From 00cb5fe2a5c29e6dee858b1a56603e21c5129ea9 Mon Sep 17 00:00:00 2001
From: Aaron Miller <apage43@ninjawhale.com>
Date: Tue, 18 Apr 2023 06:46:03 -0700
Subject: [PATCH] Add thread count setting

---
 gptj.cpp  |  8 ++++++++
 gptj.h    |  4 +++-
 llm.cpp   | 22 ++++++++++++++++++++++
 llm.h     | 10 ++++++++++
 llmodel.h |  4 +++-
 main.qml  | 38 ++++++++++++++++++++++++++++++++------
 6 files changed, 78 insertions(+), 8 deletions(-)
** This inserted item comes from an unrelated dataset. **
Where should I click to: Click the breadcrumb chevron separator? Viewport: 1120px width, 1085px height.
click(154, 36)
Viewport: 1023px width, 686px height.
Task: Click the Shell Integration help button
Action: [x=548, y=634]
diff --git a/gptj.cpp b/gptj.cpp
index db3da3b7..0e40a4a1 100644
--- a/gptj.cpp
+++ b/gptj.cpp
@@ -659,6 +659,14 @@ bool GPTJ::loadModel(const std::string &modelPath, std::istream &fin) {
     return true;
 }
 
+void GPTJ::setThreadCount(int32_t n_threads) {
+    d_ptr->n_threads = n_threads;
+}
+
+int32_t GPTJ::threadCount() {
+    return d_ptr->n_threads;
+}
+
 GPTJ::~GPTJ()
 {
     ggml_free(d_ptr->model.ctx);
diff --git a/gptj.h b/gptj.h
index 66f8aa5c..59c0a79c 100644
--- a/gptj.h
+++ b/gptj.h
@@ -17,9 +17,11 @@ public:
     void prompt(const std::string &prompt, std::function<bool(const std::string&)> response,
         PromptContext &ctx, int32_t n_predict = 200, int32_t top_k = 50400, float top_p = 1.0f,
         float temp = 0.0f, int32_t n_batch = 9) override;
+    void setThreadCount(int32_t n_threads) override;
+    int32_t threadCount() override;
 
 private:
     GPTJPrivate *d_ptr;
 };
 
-#endif // GPTJ_H
\ No newline at end of file
+#endif // GPTJ_H
diff --git a/llm.cpp b/llm.cpp
index a73b3fab..d0bb85d5 100644
--- a/llm.cpp
+++ b/llm.cpp
@@ -62,6 +62,7 @@ bool LLMObject::loadModelPrivate(const QString &modelName)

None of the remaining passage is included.